Sensitivity of Compaction

#1

SOURCE
https://www.eng-tips.com/viewthread.cfm?qid=5687
Please click through to the source URL above to read the entire context of the snippet below. This is a very broad topic with many different opinions.

QUESTION

When a specification calls for a percent compaction eg 95% what would be the effect if you only achieved 90%. In other words how critical is the the asked for figure and what is considered an acceptable variation from that figure (in terms of +/- %)

REPLIES

soilman2

The Proctor test is a physical test, brought to the world by, you guessed it, Mr. Proctor (circa 1933). The test proved useful in stabilizing soils for military applications, especially impromptu aircraft landing strips. Proctor (the man) believed that density increased as water, acting as a lubricant, reduced the friction between soil grains, allowing for a more efficient particle arrangement via void filling by the smaller grain sized particles. Additional work by Hogentogler (1937), and Lambe (1958), and the man considered by many to be the master of soil mechanics, Terzaghi, increased the understanding of soil behavior to the point that, under carefully controlled conditions, soil and soil-aggregate composites can be relied on to behave properly under a very wide range of conditions. Over the years, the basic laboratory Proctor test has not changed much. What has changed are the challenges that geotechnical engineers face when evaluating a site. The combination of a good geotechnical engineer and a good structural engineer, working in concert, allow construction to take place at locations that previously were considered ‘unbuildable’, It would take a detailed understanding to ever allow a recommended compaction requirement to be waived, lowered, or increased. The best course of action is to determine why a specified relative density is not occurring. Any deviations from the specified relative densities should be brought to the attention of BOTH the geotechnical engineer and the structural engineer for analysis. It may or may not be acceptable. I’ll leave you with some examples:

  1. Highly compacted, unyielding soil may be required beneath one type of pipe to avoid shear failure of the pipe, but cause it in another type.

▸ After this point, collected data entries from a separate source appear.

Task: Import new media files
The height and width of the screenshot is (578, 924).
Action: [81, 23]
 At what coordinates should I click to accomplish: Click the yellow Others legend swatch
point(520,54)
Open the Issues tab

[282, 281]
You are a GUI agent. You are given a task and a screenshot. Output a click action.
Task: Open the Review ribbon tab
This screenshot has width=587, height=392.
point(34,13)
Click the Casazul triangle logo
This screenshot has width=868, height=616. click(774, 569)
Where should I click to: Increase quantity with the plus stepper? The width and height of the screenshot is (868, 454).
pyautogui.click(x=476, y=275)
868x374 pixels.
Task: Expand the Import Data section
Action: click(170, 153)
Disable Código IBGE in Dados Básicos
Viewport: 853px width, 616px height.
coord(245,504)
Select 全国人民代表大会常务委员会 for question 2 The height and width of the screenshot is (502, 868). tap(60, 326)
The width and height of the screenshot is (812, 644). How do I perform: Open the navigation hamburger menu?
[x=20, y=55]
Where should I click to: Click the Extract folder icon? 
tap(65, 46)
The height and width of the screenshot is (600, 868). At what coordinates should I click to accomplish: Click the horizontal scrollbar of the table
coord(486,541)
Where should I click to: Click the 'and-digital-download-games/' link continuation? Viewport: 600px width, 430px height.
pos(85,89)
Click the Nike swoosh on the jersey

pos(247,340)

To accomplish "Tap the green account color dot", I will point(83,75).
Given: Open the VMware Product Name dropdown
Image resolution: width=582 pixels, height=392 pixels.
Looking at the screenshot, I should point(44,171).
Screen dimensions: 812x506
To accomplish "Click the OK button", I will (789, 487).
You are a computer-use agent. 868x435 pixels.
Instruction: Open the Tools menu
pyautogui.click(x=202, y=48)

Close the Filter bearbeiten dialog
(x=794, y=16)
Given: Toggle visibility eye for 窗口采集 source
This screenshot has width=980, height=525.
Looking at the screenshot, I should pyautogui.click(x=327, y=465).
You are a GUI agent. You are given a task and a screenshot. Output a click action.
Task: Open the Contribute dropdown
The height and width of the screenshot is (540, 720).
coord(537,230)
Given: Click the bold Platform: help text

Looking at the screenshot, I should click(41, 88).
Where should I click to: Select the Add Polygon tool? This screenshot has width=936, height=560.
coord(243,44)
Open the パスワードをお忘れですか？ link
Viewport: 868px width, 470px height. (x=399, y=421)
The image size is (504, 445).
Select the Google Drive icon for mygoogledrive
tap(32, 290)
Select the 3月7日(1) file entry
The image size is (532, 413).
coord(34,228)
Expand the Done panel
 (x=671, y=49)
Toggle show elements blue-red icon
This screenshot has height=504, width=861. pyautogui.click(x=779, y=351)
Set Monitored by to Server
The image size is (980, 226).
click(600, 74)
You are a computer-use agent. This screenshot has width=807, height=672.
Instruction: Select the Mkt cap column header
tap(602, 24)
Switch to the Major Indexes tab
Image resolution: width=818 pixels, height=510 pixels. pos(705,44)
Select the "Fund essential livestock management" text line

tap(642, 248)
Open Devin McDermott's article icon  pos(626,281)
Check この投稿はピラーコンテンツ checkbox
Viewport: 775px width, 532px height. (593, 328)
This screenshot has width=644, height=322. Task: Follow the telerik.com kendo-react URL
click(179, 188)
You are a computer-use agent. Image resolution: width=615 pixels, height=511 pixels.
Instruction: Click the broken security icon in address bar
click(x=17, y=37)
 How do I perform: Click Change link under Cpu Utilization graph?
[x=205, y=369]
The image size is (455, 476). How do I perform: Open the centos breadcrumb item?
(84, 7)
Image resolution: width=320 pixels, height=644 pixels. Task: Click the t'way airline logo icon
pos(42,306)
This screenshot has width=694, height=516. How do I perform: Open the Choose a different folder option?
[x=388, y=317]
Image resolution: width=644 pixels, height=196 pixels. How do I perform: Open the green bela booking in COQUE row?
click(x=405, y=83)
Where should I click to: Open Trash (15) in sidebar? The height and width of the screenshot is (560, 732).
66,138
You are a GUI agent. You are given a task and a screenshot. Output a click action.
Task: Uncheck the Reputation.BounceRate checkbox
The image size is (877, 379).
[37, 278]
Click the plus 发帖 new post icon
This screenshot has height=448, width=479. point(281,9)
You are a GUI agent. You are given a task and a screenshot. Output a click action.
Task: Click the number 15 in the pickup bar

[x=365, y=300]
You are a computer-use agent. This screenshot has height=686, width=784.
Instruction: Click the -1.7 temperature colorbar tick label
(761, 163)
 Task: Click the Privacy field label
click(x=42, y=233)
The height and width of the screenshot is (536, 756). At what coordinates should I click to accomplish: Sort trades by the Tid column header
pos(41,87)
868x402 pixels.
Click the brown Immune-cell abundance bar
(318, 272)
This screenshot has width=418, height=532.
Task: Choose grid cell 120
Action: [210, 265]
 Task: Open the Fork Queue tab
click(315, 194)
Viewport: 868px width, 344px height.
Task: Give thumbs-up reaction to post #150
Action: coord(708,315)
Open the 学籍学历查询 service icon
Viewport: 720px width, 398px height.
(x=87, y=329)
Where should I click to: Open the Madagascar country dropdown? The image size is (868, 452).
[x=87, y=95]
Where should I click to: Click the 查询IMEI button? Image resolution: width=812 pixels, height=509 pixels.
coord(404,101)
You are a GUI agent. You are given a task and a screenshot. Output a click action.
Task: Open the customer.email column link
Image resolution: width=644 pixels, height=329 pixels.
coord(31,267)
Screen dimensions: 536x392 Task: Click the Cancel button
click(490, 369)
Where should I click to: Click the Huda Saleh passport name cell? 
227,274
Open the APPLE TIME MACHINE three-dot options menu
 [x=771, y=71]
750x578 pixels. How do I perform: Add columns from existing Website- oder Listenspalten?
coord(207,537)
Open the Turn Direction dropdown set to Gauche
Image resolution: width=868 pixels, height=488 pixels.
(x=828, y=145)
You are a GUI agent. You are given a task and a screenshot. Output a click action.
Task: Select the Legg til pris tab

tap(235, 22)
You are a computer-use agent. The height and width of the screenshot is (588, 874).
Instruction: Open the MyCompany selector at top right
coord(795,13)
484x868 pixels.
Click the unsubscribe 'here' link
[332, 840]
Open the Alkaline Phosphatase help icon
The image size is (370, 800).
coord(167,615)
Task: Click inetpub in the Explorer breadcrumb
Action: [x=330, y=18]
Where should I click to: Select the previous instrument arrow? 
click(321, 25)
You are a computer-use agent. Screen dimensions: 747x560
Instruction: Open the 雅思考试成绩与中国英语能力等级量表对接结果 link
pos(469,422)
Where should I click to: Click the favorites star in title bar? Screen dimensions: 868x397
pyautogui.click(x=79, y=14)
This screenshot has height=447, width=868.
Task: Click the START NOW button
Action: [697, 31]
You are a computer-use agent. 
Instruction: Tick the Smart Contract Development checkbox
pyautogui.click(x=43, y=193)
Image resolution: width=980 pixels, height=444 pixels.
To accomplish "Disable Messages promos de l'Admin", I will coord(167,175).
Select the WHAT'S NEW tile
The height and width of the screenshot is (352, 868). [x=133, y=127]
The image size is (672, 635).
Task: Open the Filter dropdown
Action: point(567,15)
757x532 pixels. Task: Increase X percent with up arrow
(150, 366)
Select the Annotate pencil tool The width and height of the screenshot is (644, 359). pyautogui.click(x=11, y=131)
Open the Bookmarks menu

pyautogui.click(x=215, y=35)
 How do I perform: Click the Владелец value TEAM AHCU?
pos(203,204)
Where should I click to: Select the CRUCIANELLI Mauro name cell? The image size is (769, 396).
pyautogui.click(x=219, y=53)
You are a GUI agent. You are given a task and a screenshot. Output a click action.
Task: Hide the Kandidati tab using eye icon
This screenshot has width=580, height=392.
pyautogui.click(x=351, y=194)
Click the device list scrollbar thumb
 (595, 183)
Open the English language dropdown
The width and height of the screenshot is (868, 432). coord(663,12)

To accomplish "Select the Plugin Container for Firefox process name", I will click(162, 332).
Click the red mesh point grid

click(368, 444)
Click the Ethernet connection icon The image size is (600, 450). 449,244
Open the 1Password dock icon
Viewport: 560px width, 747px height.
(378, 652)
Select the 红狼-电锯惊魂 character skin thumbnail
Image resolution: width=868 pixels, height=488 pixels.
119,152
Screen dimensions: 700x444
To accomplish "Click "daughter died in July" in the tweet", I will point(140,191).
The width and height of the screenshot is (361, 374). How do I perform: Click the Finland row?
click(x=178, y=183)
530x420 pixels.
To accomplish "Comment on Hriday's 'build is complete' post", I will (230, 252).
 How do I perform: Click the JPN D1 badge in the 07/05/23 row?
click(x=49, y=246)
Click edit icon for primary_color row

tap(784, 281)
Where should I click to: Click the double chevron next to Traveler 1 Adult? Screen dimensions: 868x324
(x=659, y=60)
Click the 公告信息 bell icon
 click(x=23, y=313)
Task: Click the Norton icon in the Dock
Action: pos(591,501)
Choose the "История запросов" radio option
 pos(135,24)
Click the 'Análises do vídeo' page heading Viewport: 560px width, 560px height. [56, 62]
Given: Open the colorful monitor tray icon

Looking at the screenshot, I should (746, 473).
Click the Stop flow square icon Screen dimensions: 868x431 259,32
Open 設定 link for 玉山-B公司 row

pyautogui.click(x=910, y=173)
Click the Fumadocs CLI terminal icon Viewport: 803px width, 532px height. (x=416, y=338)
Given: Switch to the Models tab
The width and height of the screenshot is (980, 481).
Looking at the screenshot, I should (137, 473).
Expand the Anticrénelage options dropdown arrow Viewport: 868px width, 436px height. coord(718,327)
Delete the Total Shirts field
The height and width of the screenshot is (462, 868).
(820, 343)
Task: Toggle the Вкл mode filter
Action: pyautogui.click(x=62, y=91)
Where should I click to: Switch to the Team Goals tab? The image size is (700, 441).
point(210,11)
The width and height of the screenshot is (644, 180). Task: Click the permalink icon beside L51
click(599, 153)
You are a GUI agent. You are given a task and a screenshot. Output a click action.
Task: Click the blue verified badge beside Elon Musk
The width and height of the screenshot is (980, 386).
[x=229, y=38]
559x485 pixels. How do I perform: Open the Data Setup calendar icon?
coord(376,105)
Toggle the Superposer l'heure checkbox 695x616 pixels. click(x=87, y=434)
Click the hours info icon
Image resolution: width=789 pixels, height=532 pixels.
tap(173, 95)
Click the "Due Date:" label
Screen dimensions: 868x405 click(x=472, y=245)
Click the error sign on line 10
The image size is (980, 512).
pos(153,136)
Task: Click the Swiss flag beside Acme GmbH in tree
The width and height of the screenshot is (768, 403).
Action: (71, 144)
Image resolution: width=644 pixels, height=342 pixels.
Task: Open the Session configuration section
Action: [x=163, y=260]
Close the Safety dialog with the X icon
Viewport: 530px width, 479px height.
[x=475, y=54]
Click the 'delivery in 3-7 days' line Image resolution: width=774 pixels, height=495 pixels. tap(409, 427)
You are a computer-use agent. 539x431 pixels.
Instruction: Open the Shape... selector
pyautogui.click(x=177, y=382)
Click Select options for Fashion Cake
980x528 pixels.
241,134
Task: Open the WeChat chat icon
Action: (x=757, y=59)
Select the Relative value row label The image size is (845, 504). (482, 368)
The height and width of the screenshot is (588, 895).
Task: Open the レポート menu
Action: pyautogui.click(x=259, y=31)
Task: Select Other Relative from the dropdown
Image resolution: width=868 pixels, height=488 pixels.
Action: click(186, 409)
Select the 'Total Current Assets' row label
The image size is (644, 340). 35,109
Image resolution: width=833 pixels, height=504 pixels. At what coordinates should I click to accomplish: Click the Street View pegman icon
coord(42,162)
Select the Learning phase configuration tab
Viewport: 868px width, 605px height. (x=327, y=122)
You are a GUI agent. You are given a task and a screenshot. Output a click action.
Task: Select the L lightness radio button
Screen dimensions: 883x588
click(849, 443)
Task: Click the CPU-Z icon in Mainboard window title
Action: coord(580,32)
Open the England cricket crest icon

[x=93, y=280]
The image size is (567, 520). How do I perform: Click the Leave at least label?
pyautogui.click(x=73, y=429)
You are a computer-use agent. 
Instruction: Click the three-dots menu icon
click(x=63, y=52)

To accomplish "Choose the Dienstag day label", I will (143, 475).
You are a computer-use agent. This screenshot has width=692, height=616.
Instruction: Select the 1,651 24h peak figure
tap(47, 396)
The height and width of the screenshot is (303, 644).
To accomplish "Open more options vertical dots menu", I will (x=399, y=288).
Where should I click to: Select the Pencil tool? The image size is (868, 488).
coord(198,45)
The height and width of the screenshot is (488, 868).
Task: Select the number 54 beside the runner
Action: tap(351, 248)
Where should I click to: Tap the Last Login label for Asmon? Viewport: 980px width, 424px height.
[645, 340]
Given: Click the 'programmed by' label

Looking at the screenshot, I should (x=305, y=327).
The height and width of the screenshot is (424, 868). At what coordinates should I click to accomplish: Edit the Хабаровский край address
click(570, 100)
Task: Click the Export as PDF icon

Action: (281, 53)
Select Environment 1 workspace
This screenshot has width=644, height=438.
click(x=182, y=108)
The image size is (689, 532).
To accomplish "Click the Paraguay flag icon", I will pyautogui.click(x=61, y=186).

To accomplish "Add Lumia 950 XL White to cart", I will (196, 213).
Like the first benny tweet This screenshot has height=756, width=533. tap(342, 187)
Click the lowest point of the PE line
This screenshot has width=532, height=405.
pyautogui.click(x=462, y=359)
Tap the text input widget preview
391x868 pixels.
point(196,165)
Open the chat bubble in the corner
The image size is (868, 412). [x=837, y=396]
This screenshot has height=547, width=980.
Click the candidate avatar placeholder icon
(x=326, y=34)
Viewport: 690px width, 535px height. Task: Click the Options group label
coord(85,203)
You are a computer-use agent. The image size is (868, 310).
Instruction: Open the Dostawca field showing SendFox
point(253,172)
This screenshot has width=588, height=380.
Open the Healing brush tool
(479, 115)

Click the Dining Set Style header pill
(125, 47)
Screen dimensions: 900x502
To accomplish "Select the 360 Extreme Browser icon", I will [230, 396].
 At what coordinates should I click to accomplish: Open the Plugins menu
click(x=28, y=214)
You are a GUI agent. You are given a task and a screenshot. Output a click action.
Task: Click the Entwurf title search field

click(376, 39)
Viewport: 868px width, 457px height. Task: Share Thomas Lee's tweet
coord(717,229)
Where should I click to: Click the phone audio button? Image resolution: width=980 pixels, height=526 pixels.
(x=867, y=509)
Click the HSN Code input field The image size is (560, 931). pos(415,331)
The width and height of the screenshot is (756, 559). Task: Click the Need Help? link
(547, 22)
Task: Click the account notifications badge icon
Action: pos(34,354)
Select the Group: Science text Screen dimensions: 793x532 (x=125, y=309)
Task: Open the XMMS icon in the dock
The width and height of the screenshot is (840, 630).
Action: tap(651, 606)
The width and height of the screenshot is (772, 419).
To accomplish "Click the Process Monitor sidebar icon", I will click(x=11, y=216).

  2. Highly compacted expansive soils, especially when compacted on the dry side of optimum, may heave and cause significant damage when lightly loaded and subjected to moisture infiltration.

  3. Highly compacted fine grained, silty soils, may consolidate when placed and compacted at moisture contents below optimum, This is especially problematic in trenches.

  4. Wide variations in density, even though minimum requirements are met, may lead to a non-uniform soil support system for pavements.

I hope you can see that the question you posed is not nearly as easy to answer as it may have seemed. Whenever I hear it said that the “engineer overdesigned” a project, I always reply that the engineer knew instinctively that someone would try to under build it.

#2

There are numerous arguments, pro and con, of the Proctor (moisture density relationship). I’ve dealt with Proctor-responsive soils my entire career and feel that it is a good test with some known limitations.

It is argued that relative density is a better test; however, that is a more difficult test to run and most laboratories don’t have the proper equipment to do so. Essentially all materials testing labs that deal with construction materials have the capability to perform the Proctor in both of its forms, either manually or automatically.

When properly performed in the lab and compared with properly performed field density tests, and properly interpreted by qualified individuals, it is a good method of quality assurance or verification.